Immunoblot analysis showed that insulin produces a 3-fold increase in phosphorylation of Akt at Ser473 (supplemental Figure IIA). Despite this activation of Akt, there was no downstream effect on phosphorylation of AMPK at Ser485/491 (supplemental Figure IIB).
Baseline Aerobic Values in Forty-Minute Aerobic Hearts Perfused in the Presence of Fatty Acids
The addition of insulin to perfused mouse hearts in the presence of either 0.2 or 1.2 mmol · L–1 palmitate did not significantly modify cardiac power or any of the other parameters of mechanical function (data not shown). Despite the lack of change in mechanical function, insulin resulted in a 111% increase in glycolysis in the low-fat group (Figure 2B; P<0.05) and a 106% increase in glycolysis in the high-fat group (Figure 2B; P<0.05). Insulin also increased glucose oxidation by 72% in the low-fat group (Figure 2B; P<0.05) and by 273% in the high-fat group (Figure 2C; P<0.05). However, in the presence of both low and high fat, insulin no longer inhibited AMPK activity (Figure 2A).
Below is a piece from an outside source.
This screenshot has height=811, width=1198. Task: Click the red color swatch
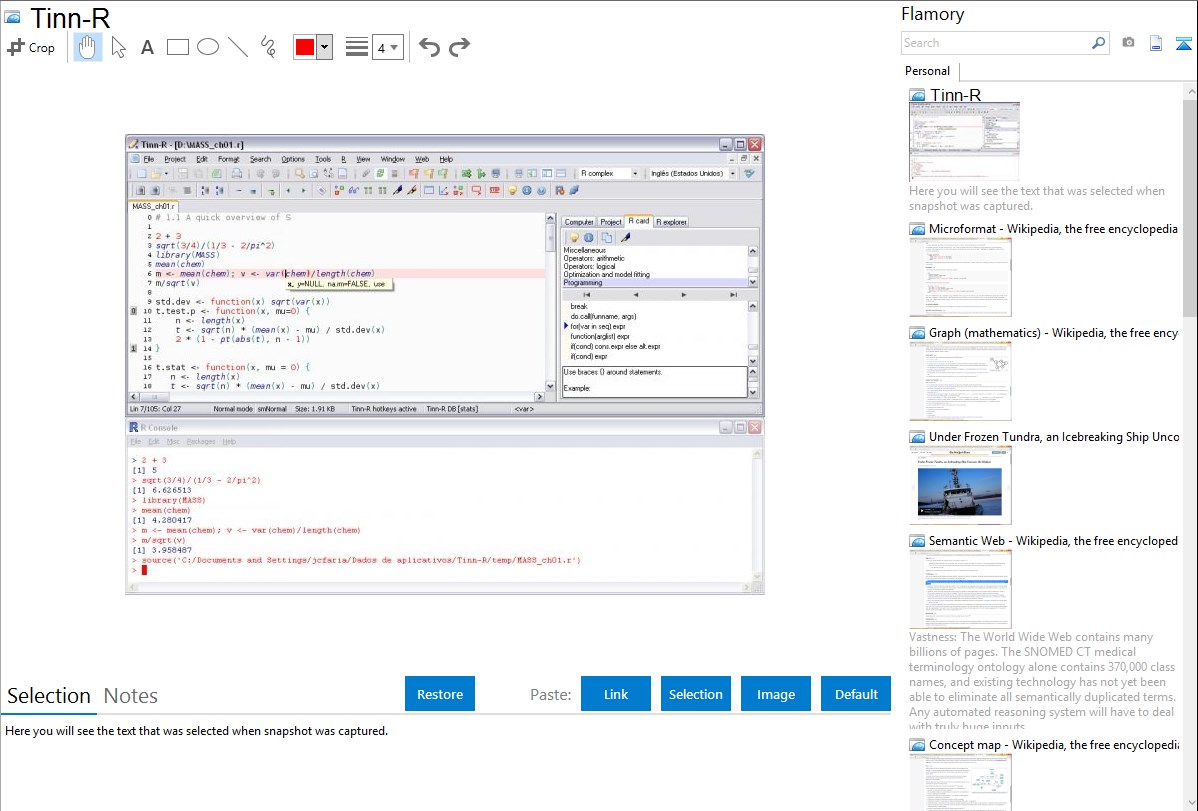coord(305,47)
Immunoblot analysis also showed that in the presence of high fat, insulin produces a 2.5-fold increase in phosphorylation of Akt at Ser473 (supplemental Figure IA) and, as seen in the no fat hearts, there is no downstream effect on phosphorylation of AMPK at Ser485/491 (supplemental Figure IB).
Effect of Insulin and Palmitate on Myocardial Metabolism and Functional Recovery During Reperfusion Following Global No-Flow Ischemia
Ischemia and Reperfusion in the Absence of Fatty Acids
Insulin produced a small but insignificant increase in cardiac output and cardiac power and did not significantly change any other parameters of mechanical function of hearts perfused in the absence of fatty acids during the first 30 minutes of aerobic perfusion (Figure 3 and supplemental Table I). Similar to the previous aerobically perfused group, insulin increased glycolysis by 73% (Figure 4A) and glucose oxidation by 45% during the initial aerobic period (Figure 4B).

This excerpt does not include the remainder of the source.